Suara detitan rem menandakan balapan berakhir, dan dengan waktu sepersekian detik Gabriel berhasil menyalip Rio dan menjadi juaranya.
“gue menang, bro!” seru Gabriel bangga sambil meninju pelan bahu Rio.
“di arena ini emang lo juaranya, sob! Congrats!” sahut Rio.
“Ify nungguin!” Gabriel mengingatkan sebelum ia berlalu kembali ke kerumunan teman-temannya yang sedang merayakan kemenangannya. Walaupun itu hal yang sudah sering, kemampuan Gabriel di arena balap selalu mampu memukau siapapun penontonnya.
Rio kembali ke tempat Ify menunggunya.
***
If you’re not the one, then why does my soul feel glad today?
If you’re not the one, then why does my hand fit yours this way?
If you are not mine, then why does your heart return my call?
If you are not mine, would I have the strength to stand at all?
If You Are Not The One yang disenandungkan oleh Daniel Bedingfield mengalun memenuhi seluruh perjuru caffe. Lagu yang berbaur dengan suara hujan yang turun begitu deras di luar sana, menutup hari ini tanpa semburat jingga di langit senja. Susunan nada yang menciptakan suasana romantis dengan sendirinya.
Kebetulan caffe sedang lengang, hanya ada dua meja yang ditempati. Salah satunya ditempati Rio dan Ify yang duduk di salah satu sudut di sayap luar caffe. Tempat yang sengaja Ify pilih agar ia bisa menikmati pemandangan yang disuguhkan oleh rintikan air langit, saat-saat yang selalu dikagumi oleh gadis cantik itu, saat langit melepaskan segala bebannya dan mencurahkan sebuah anugerah untuk dunia. Hujan.
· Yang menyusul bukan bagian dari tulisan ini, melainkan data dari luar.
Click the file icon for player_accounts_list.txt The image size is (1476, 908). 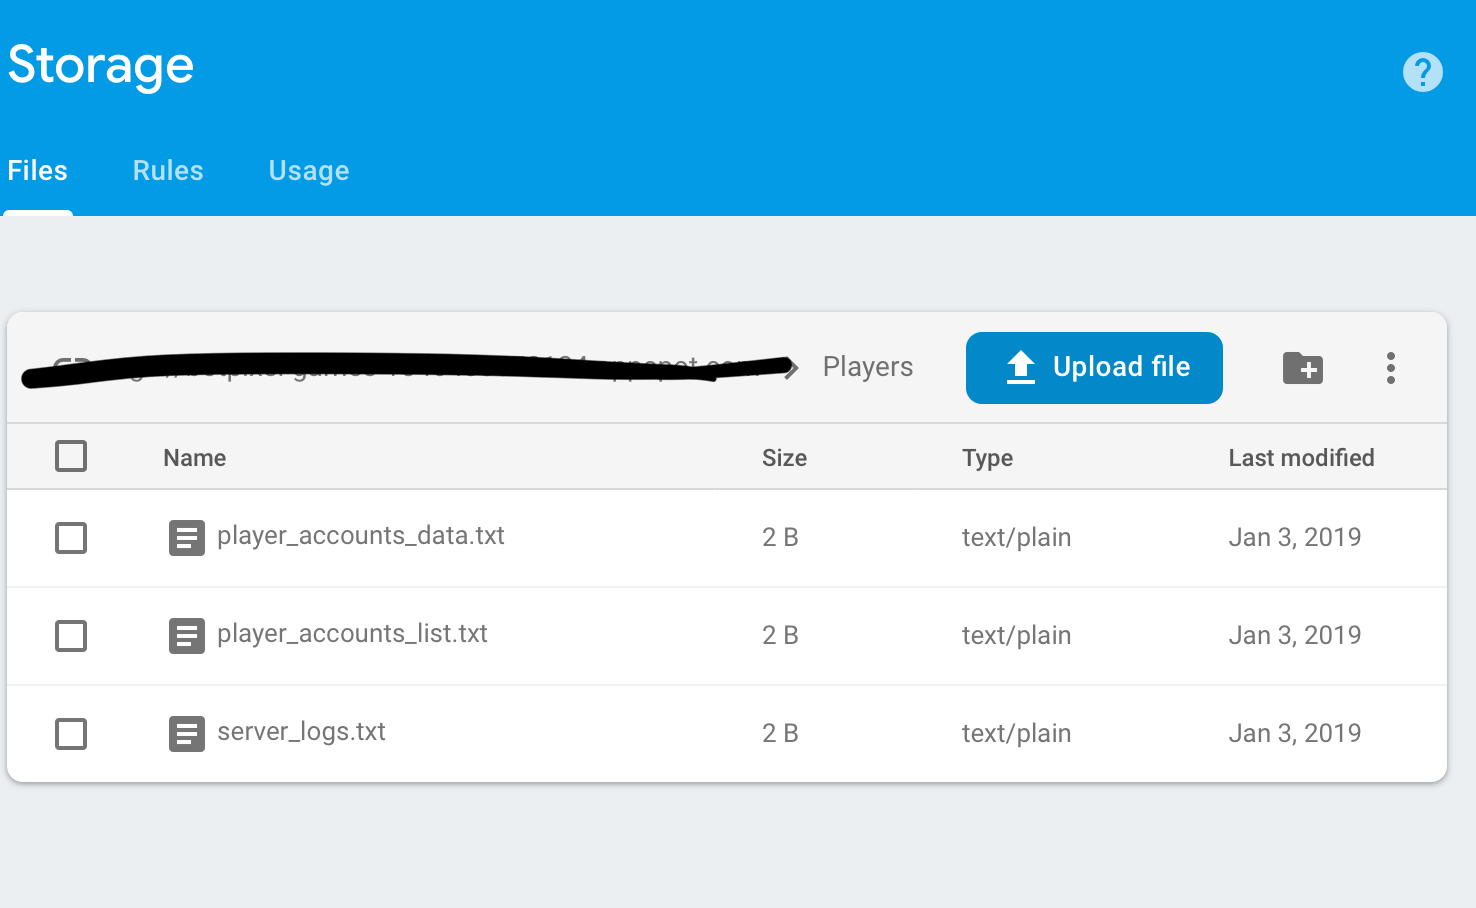[x=186, y=636]
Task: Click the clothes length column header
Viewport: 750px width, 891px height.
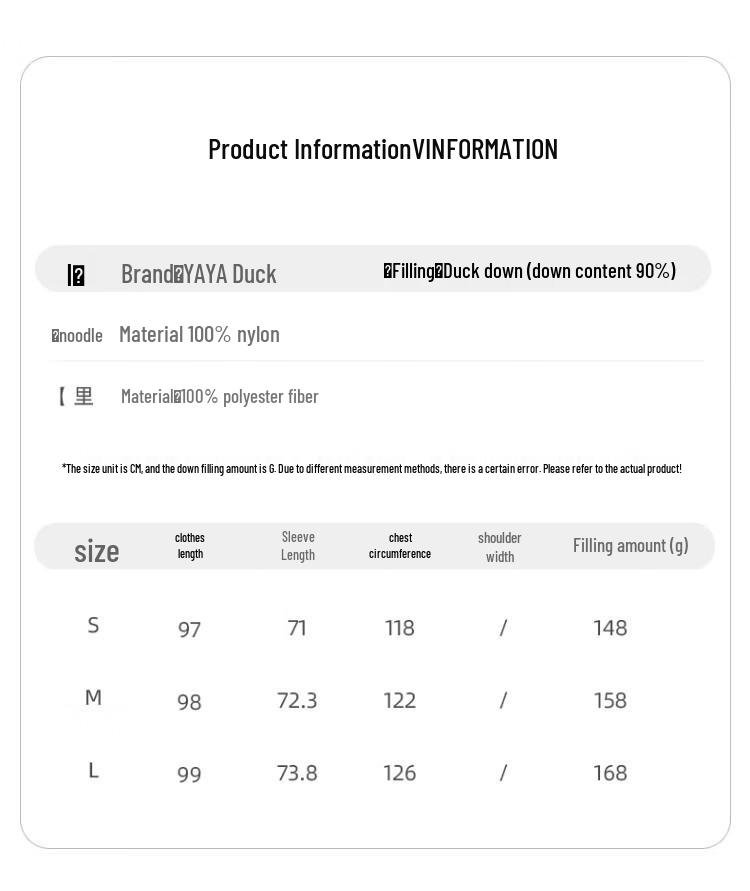Action: (190, 546)
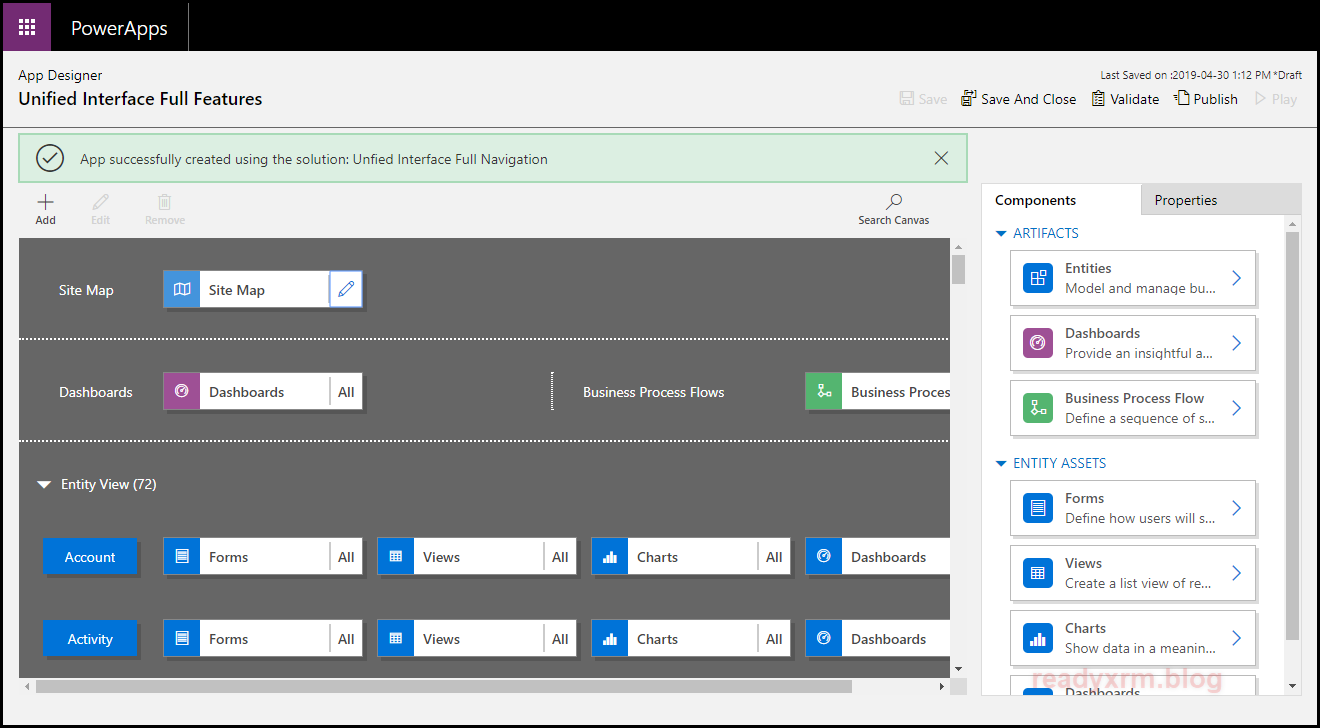Click the Activity entity button

point(90,639)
Dengan mata berbinar, Ify memperhatikan setiap rintik air yang jatuh. Menghirup udara kuat-kuat, memenuhi seluruh rongga dadanya dengan aroma khas saat tanah yang begitu kering setelah dibakar matahari seharian tadi tiba-tiba terguyur hujan. Hal yang dianggap Ify sebuah surga dalam bentuk lain. Bahkan sepertinya semua hal yang ada di hadapannya kini jauh lebih menarik dari Rio yang duduk di sampingnya dan ia acuhkan.
Namun sepertinya Rio tidak berkeberatan diperlakukan seperti itu oleh gadisnya itu. Ia cukup diam, menikmati setiap lekuk wajah Ify yang terlihat begitu damai dan tanpa beban. Kebahagian begitu nyata terpendar di mata bening Ify, kilauan mata yang turut membawa Rio ke dalam kebahagian itu. Nampaknya yang lebih mengenaskan nasibnya adalah secangkir hot cappuccino milik Rio dan satu gelas penuh teh hangat milik Ify yang terabaikan di atas meja dan dibiarkan terus mengepulkan uap panasnya tanpa di sentuh sedikitpun.
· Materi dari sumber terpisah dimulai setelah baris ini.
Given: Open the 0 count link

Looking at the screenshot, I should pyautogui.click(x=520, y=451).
Sebelum sampai ke tempat ini Rio menawarkan diri mengantar Ify pulang. Namun jelas Ify menolaknya karena ia tak ingin terjadi hal yang buruk jika ia terlihat bersama Rio oleh ayahnya. Ify memilih menunggu supirnya di caffe ini dengan alasan ia habis mengerjakan tugas dengan Sivia.
I don’t know why you’re so far away
But I know that this much is true
We’ll make it through
And I hope you are the one I share my life with
And I wish that you could be the one I die with
And I pray in you’re the one I built my home with
I hope I love you all my life
Merasa risih terus diperhatikan, Ify menoleh pada Rio. Ia melayangkan tatapan bertanya pada Rio yang sedang tersenyum polos menyadari ia tertangkap basah memperhatikan Ify tanpa berkedip sedikitpun.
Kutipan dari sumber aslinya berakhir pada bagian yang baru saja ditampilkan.